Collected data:
——————
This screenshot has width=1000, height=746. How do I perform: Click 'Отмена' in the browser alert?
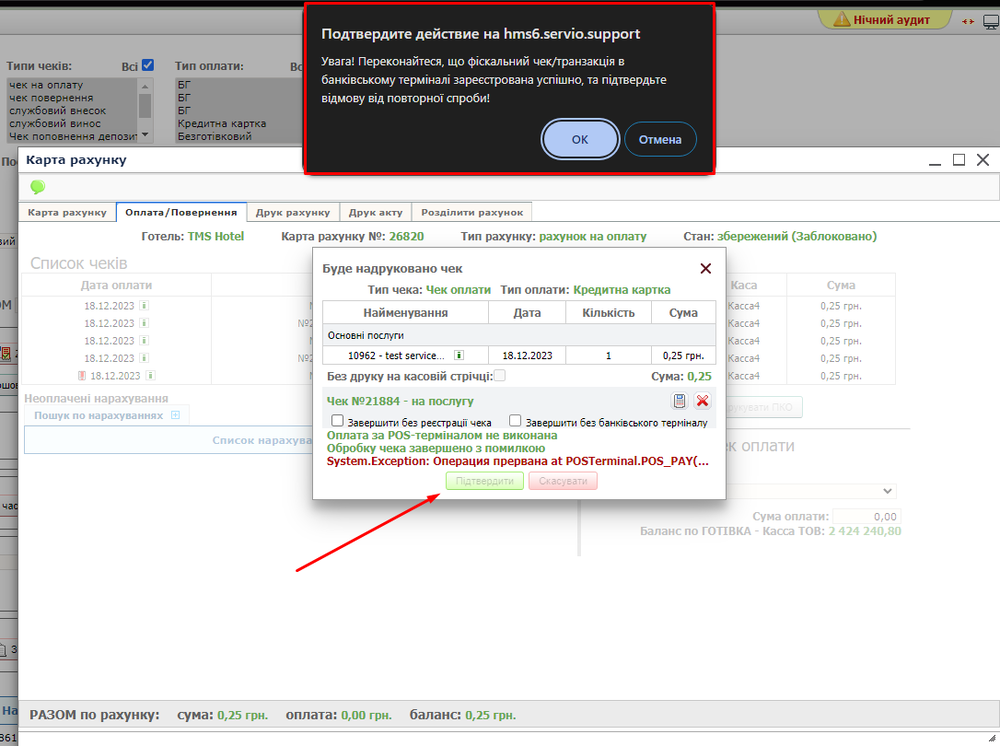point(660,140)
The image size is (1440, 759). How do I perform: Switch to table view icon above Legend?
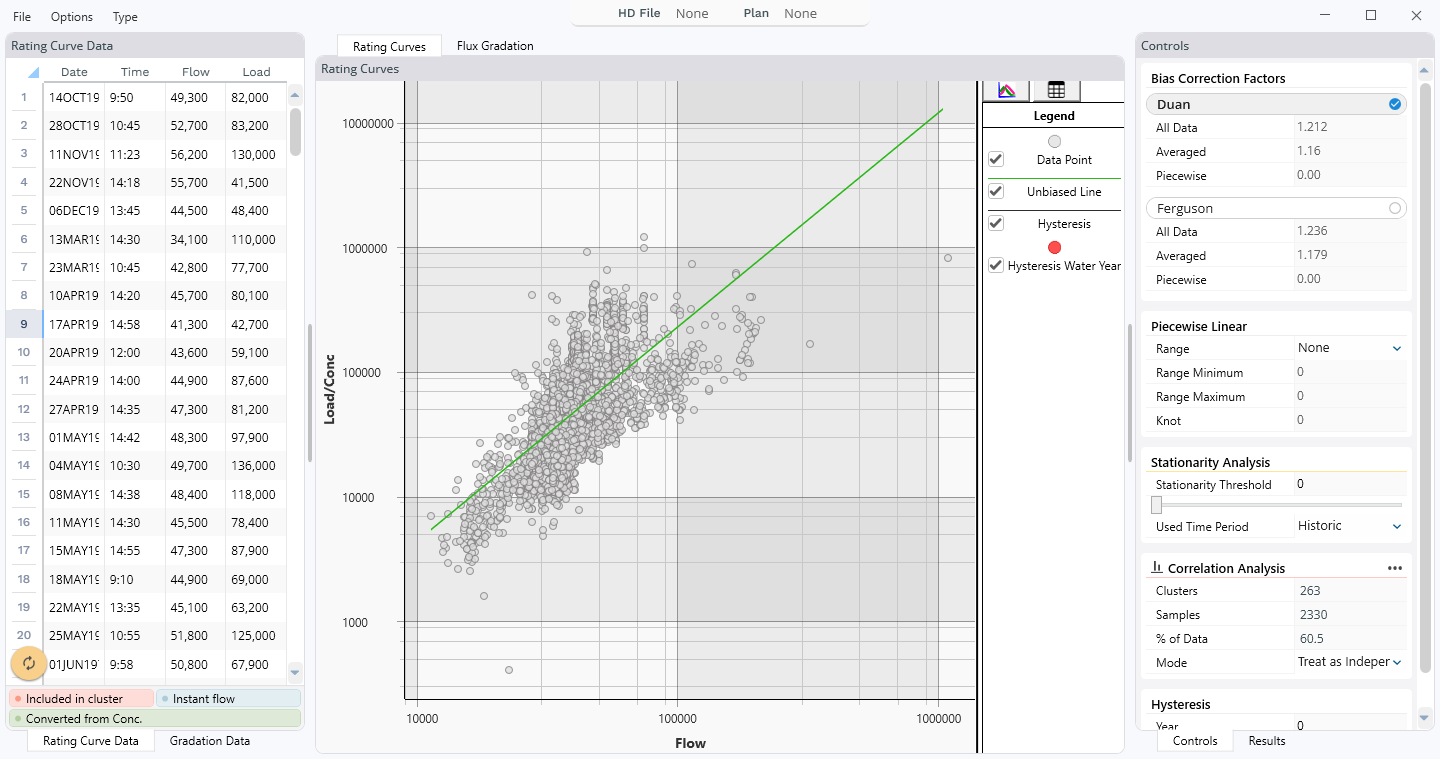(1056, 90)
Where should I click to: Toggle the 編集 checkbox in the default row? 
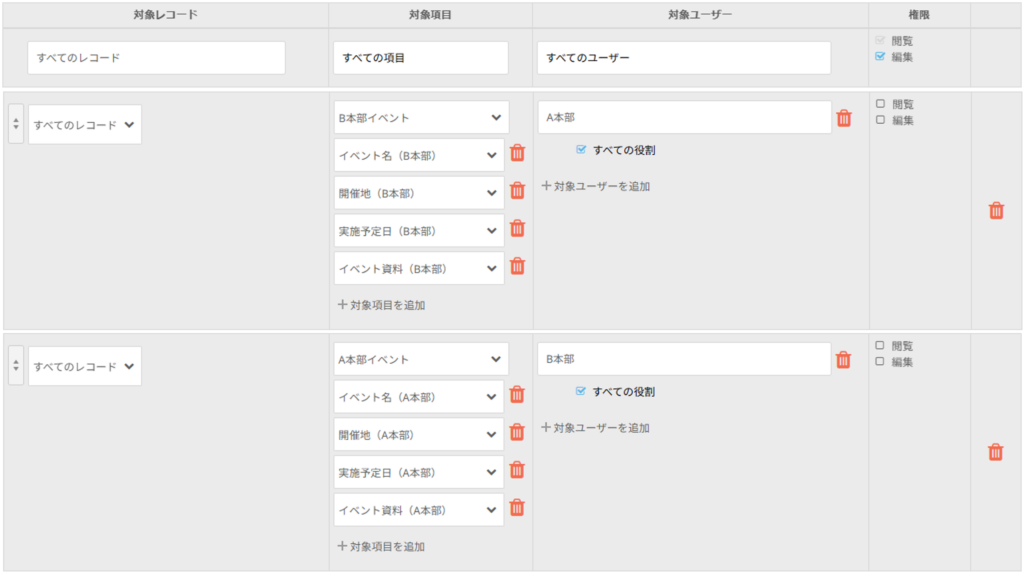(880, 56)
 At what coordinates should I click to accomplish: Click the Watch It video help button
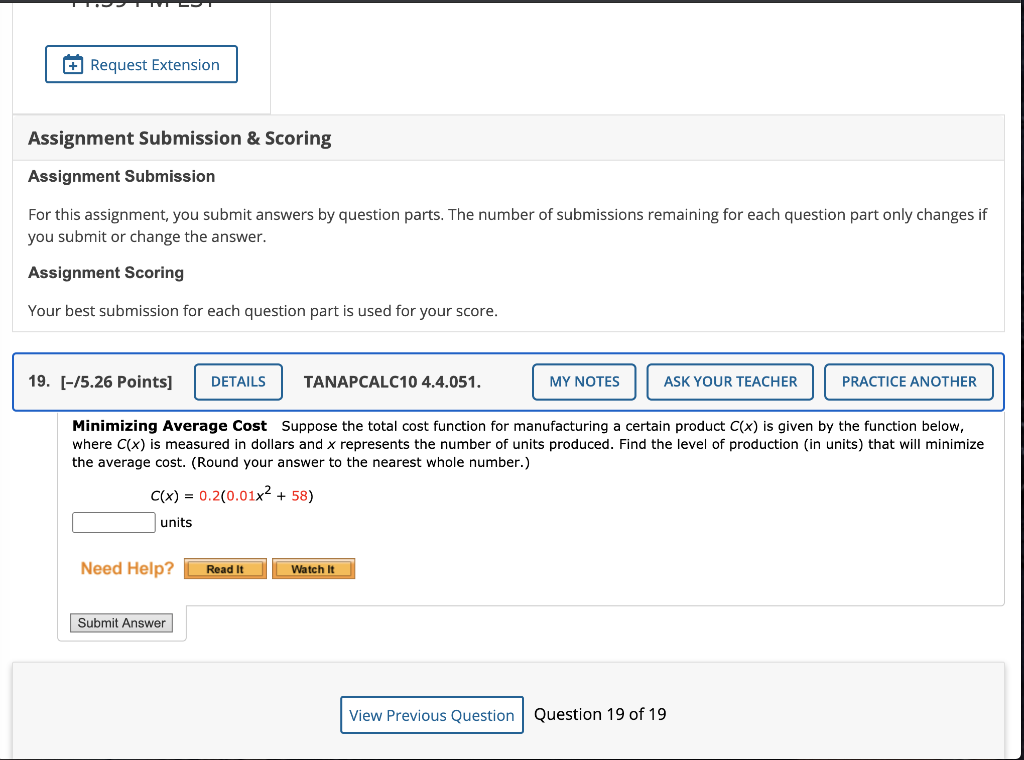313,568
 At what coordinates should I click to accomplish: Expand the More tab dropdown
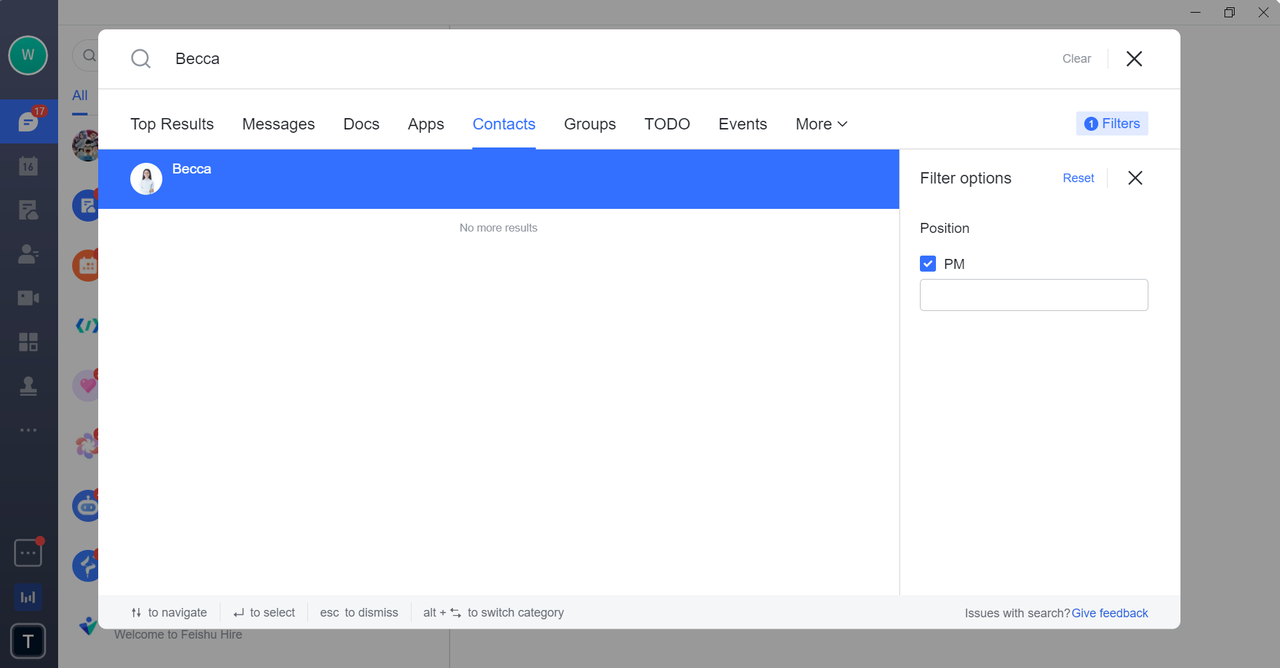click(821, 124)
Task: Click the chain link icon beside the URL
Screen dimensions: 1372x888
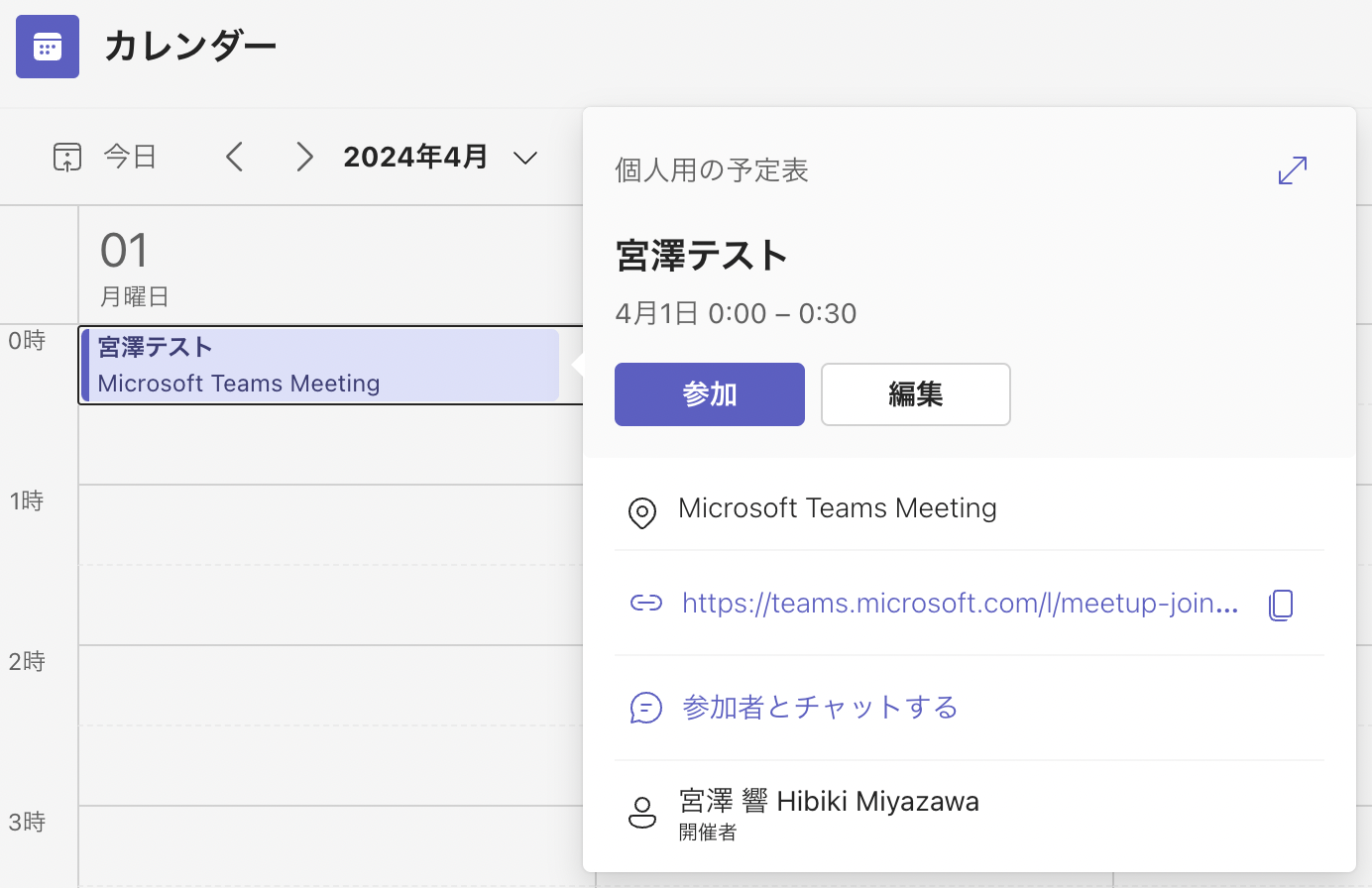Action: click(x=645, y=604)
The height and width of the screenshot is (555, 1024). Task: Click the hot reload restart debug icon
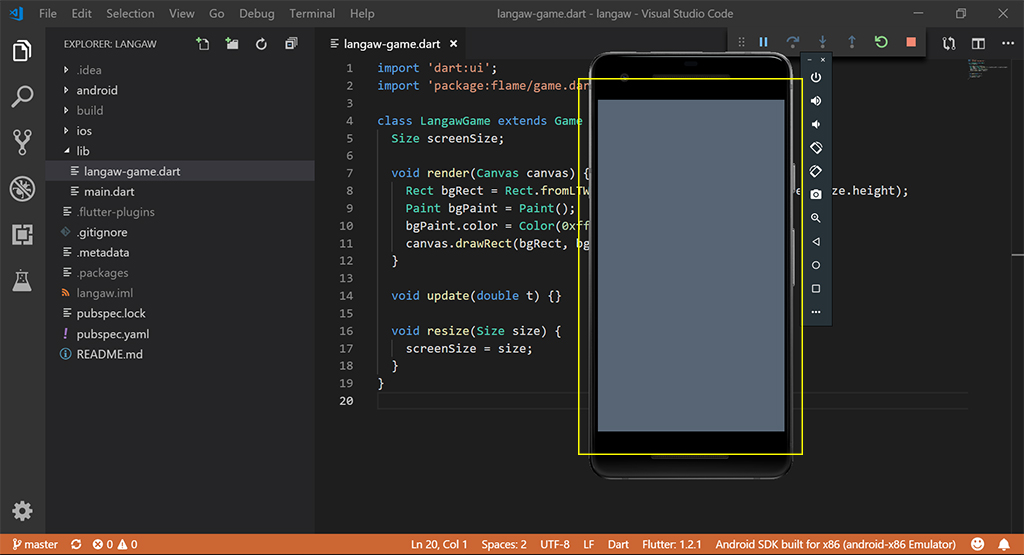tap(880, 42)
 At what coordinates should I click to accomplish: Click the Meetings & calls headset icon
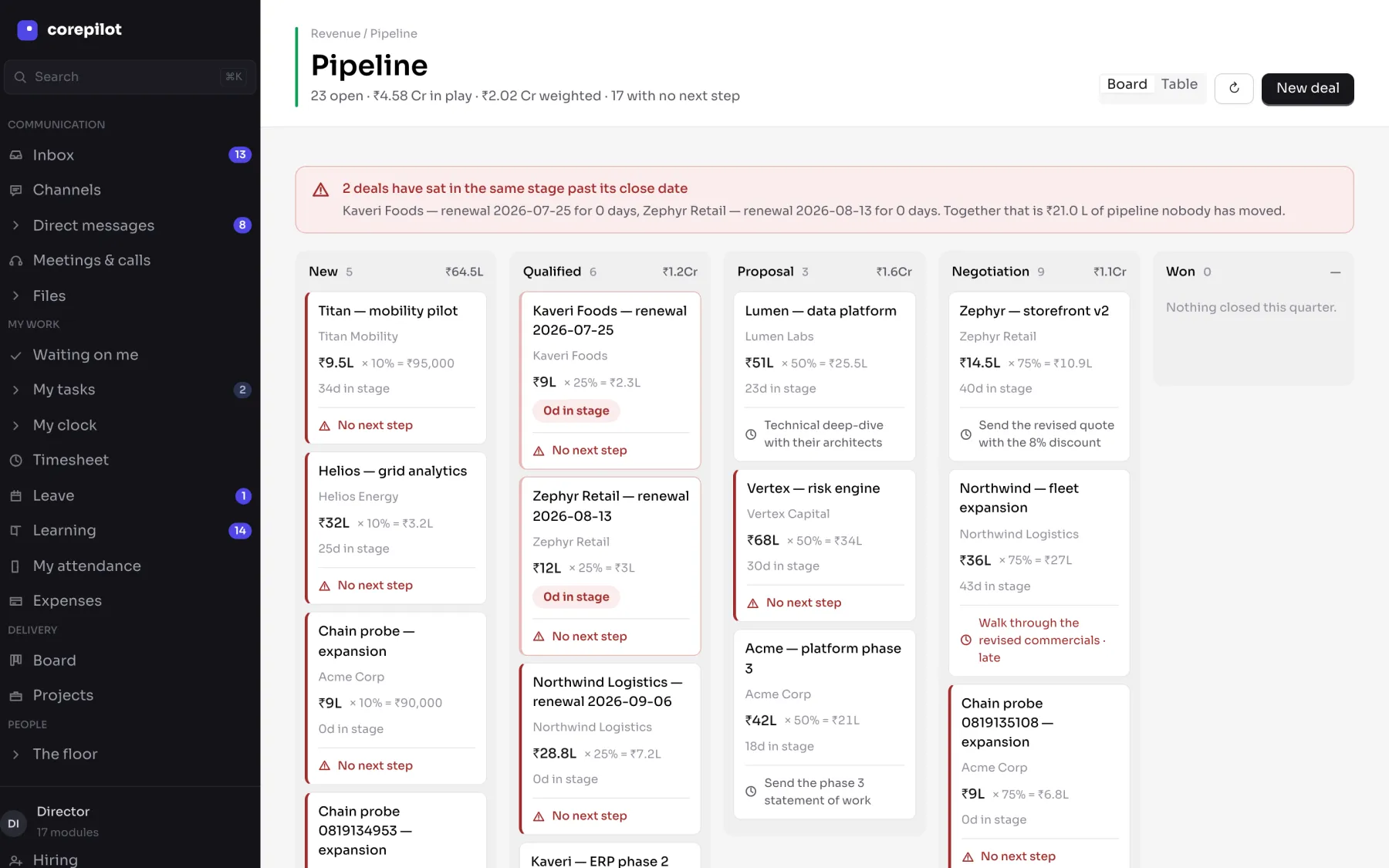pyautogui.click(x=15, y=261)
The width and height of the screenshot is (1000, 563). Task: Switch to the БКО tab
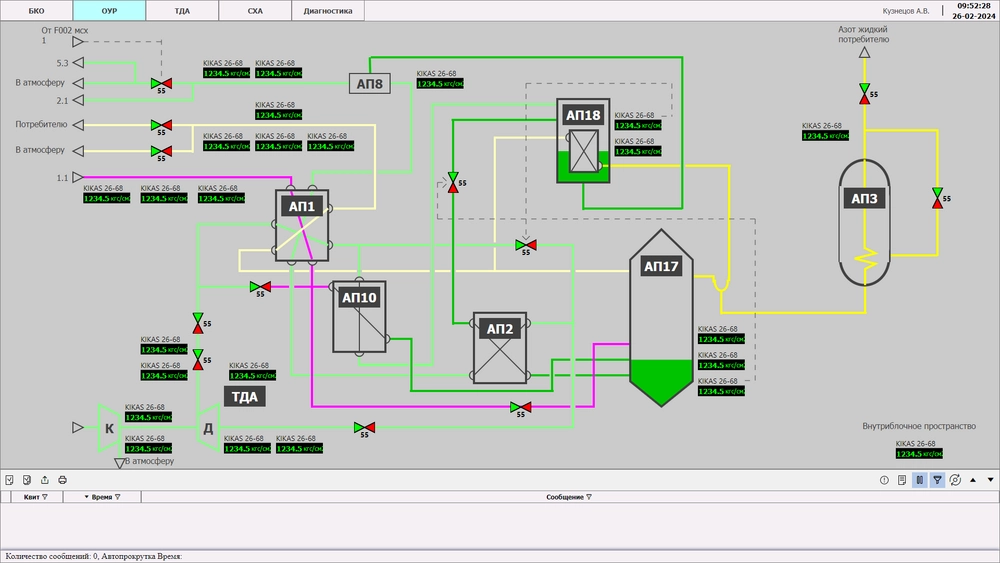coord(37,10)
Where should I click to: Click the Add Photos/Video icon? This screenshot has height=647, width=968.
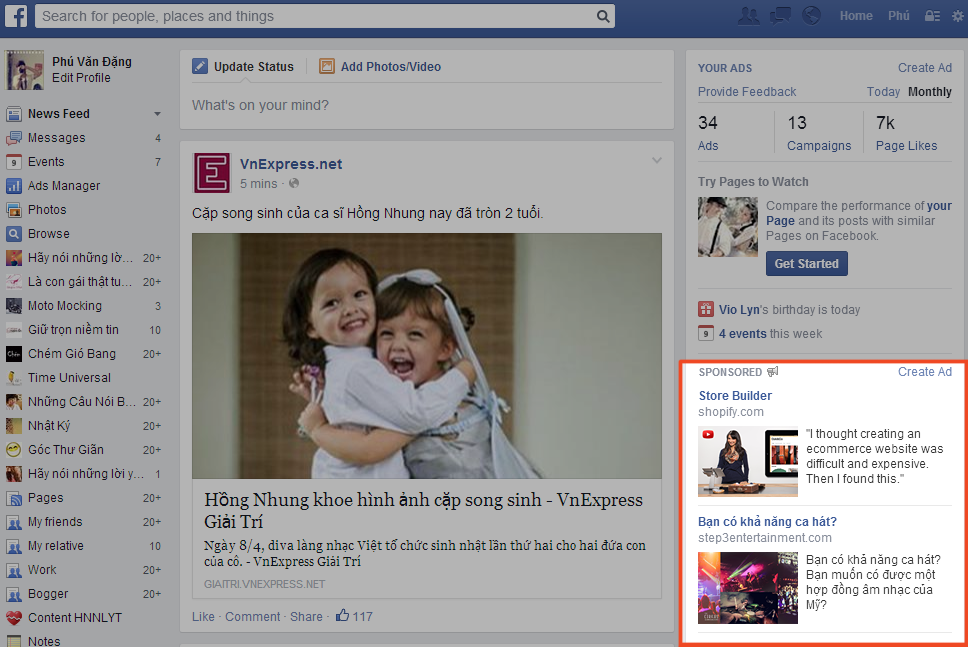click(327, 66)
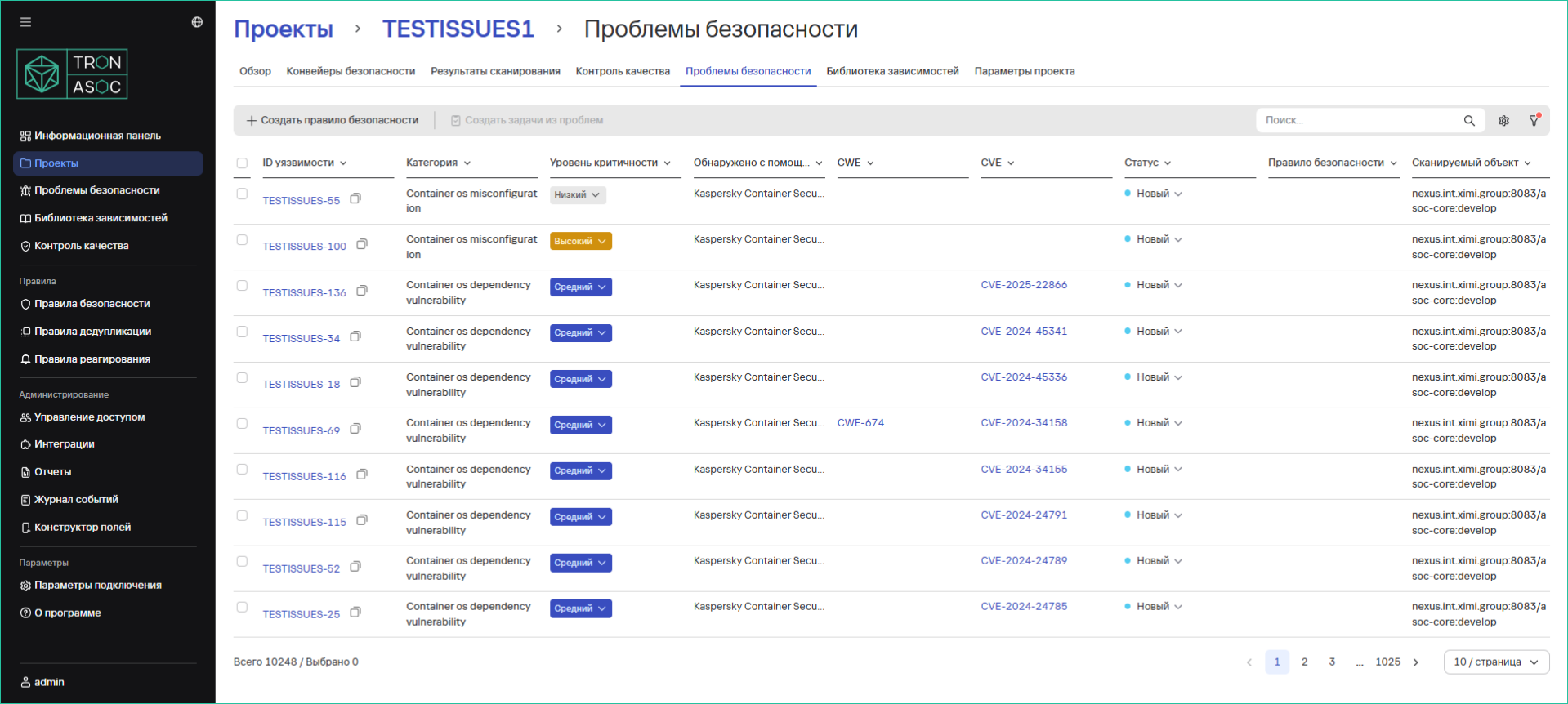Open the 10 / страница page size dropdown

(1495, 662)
——————
--- INSTRUCTIONS FOR THE TASK ---
Copy exactly and only this span: the line with "Task: Click the chain" through the final line of the entries, both ends included, with the pictures left out.

--- OUTPUT BELOW ---
Task: Click the chain link icon beside the URL
Screen dimensions: 1372x888
Action: click(x=645, y=604)
The height and width of the screenshot is (555, 1024). Task: Click the hot reload restart debug icon
tap(880, 42)
 At what coordinates should I click to accomplish: Click the Meetings & calls headset icon
pyautogui.click(x=15, y=261)
The width and height of the screenshot is (1000, 563). Task: Switch to the БКО tab
coord(37,10)
Where should I click to: Click the Add Photos/Video icon? This screenshot has height=647, width=968.
click(327, 66)
Open the 10 / страница page size dropdown

(1495, 662)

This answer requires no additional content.